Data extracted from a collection
● ● ●
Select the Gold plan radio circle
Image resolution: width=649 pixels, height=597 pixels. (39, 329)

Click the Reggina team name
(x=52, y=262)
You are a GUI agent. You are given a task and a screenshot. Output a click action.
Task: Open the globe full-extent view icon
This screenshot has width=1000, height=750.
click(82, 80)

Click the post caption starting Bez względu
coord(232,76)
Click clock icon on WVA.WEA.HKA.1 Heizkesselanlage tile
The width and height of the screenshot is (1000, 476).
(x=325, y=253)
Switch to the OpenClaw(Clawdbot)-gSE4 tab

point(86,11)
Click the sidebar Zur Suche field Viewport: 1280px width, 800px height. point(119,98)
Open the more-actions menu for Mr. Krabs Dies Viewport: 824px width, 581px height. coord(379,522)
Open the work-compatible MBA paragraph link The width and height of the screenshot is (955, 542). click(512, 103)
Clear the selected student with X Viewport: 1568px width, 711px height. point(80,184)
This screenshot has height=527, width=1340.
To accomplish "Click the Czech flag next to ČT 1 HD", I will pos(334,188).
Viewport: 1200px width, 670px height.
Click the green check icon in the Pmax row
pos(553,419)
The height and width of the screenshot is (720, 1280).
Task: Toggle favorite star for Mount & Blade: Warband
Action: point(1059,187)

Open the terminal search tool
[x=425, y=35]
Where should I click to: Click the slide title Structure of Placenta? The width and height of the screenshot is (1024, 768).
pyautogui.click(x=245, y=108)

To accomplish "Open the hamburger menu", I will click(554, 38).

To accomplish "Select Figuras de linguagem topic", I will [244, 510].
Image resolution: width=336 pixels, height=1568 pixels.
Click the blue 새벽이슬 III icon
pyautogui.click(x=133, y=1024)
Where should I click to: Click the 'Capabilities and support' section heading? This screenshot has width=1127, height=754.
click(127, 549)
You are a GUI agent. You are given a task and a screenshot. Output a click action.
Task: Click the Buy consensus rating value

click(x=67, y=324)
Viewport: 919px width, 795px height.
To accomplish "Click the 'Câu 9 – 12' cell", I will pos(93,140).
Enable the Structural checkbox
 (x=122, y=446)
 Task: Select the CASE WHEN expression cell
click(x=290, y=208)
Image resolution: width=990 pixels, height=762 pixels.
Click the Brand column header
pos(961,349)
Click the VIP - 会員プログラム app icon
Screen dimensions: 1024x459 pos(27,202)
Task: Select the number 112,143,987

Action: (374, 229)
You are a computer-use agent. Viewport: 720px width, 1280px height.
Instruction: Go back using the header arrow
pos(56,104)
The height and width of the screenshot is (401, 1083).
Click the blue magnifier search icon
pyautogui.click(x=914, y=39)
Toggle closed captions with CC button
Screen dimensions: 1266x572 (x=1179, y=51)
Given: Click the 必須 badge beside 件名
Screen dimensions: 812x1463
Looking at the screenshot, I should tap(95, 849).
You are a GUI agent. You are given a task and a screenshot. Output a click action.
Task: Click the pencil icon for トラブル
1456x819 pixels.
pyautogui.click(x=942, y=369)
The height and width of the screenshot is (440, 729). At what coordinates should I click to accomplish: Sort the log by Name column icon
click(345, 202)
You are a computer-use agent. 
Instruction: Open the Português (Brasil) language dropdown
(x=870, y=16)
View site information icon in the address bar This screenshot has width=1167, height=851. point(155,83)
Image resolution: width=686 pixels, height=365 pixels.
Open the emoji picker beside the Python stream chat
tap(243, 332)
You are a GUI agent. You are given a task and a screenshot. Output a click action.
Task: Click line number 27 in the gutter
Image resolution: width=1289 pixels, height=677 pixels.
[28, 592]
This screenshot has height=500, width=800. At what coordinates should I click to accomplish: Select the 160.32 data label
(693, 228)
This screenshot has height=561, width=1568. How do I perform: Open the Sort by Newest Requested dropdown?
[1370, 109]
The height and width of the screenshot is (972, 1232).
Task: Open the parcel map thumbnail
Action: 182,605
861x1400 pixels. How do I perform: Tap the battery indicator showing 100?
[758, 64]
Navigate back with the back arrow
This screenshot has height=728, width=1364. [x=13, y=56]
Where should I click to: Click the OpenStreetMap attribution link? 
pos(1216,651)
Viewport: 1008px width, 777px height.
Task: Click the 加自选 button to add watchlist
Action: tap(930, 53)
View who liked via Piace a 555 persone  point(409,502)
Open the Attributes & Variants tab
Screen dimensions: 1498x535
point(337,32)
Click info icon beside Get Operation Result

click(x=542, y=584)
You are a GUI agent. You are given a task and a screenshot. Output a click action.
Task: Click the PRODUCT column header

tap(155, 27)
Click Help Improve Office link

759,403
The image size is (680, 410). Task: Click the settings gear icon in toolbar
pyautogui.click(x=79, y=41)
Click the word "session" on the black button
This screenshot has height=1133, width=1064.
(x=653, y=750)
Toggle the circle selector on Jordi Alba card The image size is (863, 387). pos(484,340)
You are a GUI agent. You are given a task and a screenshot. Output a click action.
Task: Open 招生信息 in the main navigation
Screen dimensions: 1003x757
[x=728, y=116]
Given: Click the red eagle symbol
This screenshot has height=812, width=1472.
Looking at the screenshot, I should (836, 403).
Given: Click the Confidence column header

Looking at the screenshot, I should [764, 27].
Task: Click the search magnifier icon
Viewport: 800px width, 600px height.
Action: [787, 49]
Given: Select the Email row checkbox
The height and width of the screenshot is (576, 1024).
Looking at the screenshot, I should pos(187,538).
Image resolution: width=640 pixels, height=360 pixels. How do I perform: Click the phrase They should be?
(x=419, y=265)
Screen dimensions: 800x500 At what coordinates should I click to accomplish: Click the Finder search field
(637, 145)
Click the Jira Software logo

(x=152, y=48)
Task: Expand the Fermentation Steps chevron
● ● ●
The records above are to be copied out exactly, line for line.

OUTPUT BELOW:
Select the Gold plan radio circle
Image resolution: width=649 pixels, height=597 pixels. (39, 329)

Click the Reggina team name
(x=52, y=262)
You are a GUI agent. You are given a task and a screenshot. Output a click action.
Task: Open the globe full-extent view icon
This screenshot has width=1000, height=750.
click(82, 80)

Click the post caption starting Bez względu
coord(232,76)
Click clock icon on WVA.WEA.HKA.1 Heizkesselanlage tile
The width and height of the screenshot is (1000, 476).
(x=325, y=253)
Switch to the OpenClaw(Clawdbot)-gSE4 tab

point(86,11)
Click the sidebar Zur Suche field Viewport: 1280px width, 800px height. point(119,98)
Open the more-actions menu for Mr. Krabs Dies Viewport: 824px width, 581px height. coord(379,522)
Open the work-compatible MBA paragraph link The width and height of the screenshot is (955, 542). click(512, 103)
Clear the selected student with X Viewport: 1568px width, 711px height. point(80,184)
This screenshot has height=527, width=1340.
To accomplish "Click the Czech flag next to ČT 1 HD", I will pos(334,188).
Viewport: 1200px width, 670px height.
Click the green check icon in the Pmax row
pos(553,419)
The height and width of the screenshot is (720, 1280).
Task: Toggle favorite star for Mount & Blade: Warband
Action: point(1059,187)

Open the terminal search tool
[x=425, y=35]
Where should I click to: Click the slide title Structure of Placenta? The width and height of the screenshot is (1024, 768).
pyautogui.click(x=245, y=108)

To accomplish "Open the hamburger menu", I will click(554, 38).

To accomplish "Select Figuras de linguagem topic", I will [244, 510].
Image resolution: width=336 pixels, height=1568 pixels.
Click the blue 새벽이슬 III icon
pyautogui.click(x=133, y=1024)
Where should I click to: Click the 'Capabilities and support' section heading? This screenshot has width=1127, height=754.
click(127, 549)
You are a GUI agent. You are given a task and a screenshot. Output a click action.
Task: Click the Buy consensus rating value

click(x=67, y=324)
Viewport: 919px width, 795px height.
To accomplish "Click the 'Câu 9 – 12' cell", I will pos(93,140).
Enable the Structural checkbox
 (x=122, y=446)
 Task: Select the CASE WHEN expression cell
click(x=290, y=208)
Image resolution: width=990 pixels, height=762 pixels.
Click the Brand column header
pos(961,349)
Click the VIP - 会員プログラム app icon
Screen dimensions: 1024x459 pos(27,202)
Task: Select the number 112,143,987

Action: (374, 229)
You are a computer-use agent. Viewport: 720px width, 1280px height.
Instruction: Go back using the header arrow
pos(56,104)
The height and width of the screenshot is (401, 1083).
Click the blue magnifier search icon
pyautogui.click(x=914, y=39)
Toggle closed captions with CC button
Screen dimensions: 1266x572 (x=1179, y=51)
Given: Click the 必須 badge beside 件名
Screen dimensions: 812x1463
Looking at the screenshot, I should tap(95, 849).
You are a GUI agent. You are given a task and a screenshot. Output a click action.
Task: Click the pencil icon for トラブル
1456x819 pixels.
pyautogui.click(x=942, y=369)
The height and width of the screenshot is (440, 729). At what coordinates should I click to accomplish: Sort the log by Name column icon
click(345, 202)
You are a computer-use agent. 
Instruction: Open the Português (Brasil) language dropdown
(x=870, y=16)
View site information icon in the address bar This screenshot has width=1167, height=851. point(155,83)
Image resolution: width=686 pixels, height=365 pixels.
Open the emoji picker beside the Python stream chat
tap(243, 332)
You are a GUI agent. You are given a task and a screenshot. Output a click action.
Task: Click line number 27 in the gutter
Image resolution: width=1289 pixels, height=677 pixels.
[28, 592]
This screenshot has height=500, width=800. At what coordinates should I click to accomplish: Select the 160.32 data label
(693, 228)
This screenshot has height=561, width=1568. How do I perform: Open the Sort by Newest Requested dropdown?
[1370, 109]
The height and width of the screenshot is (972, 1232).
Task: Open the parcel map thumbnail
Action: 182,605
861x1400 pixels. How do I perform: Tap the battery indicator showing 100?
[758, 64]
Navigate back with the back arrow
This screenshot has height=728, width=1364. [x=13, y=56]
Where should I click to: Click the OpenStreetMap attribution link? 
pos(1216,651)
Viewport: 1008px width, 777px height.
Task: Click the 加自选 button to add watchlist
Action: tap(930, 53)
View who liked via Piace a 555 persone  point(409,502)
Open the Attributes & Variants tab
Screen dimensions: 1498x535
point(337,32)
Click info icon beside Get Operation Result

click(x=542, y=584)
You are a GUI agent. You are given a task and a screenshot. Output a click action.
Task: Click the PRODUCT column header

tap(155, 27)
Click Help Improve Office link

759,403
The image size is (680, 410). Task: Click the settings gear icon in toolbar
pyautogui.click(x=79, y=41)
Click the word "session" on the black button
This screenshot has height=1133, width=1064.
(x=653, y=750)
Toggle the circle selector on Jordi Alba card The image size is (863, 387). pos(484,340)
You are a GUI agent. You are given a task and a screenshot. Output a click action.
Task: Open 招生信息 in the main navigation
Screen dimensions: 1003x757
[x=728, y=116]
Given: Click the red eagle symbol
This screenshot has height=812, width=1472.
Looking at the screenshot, I should (836, 403).
Given: Click the Confidence column header

Looking at the screenshot, I should [764, 27].
Task: Click the search magnifier icon
Viewport: 800px width, 600px height.
Action: [787, 49]
Given: Select the Email row checkbox
The height and width of the screenshot is (576, 1024).
Looking at the screenshot, I should pos(187,538).
Image resolution: width=640 pixels, height=360 pixels. How do I perform: Click the phrase They should be?
(x=419, y=265)
Screen dimensions: 800x500 At what coordinates should I click to accomplish: Click the Finder search field
(637, 145)
Click the Jira Software logo

(x=152, y=48)
Task: Expand the Fermentation Steps chevron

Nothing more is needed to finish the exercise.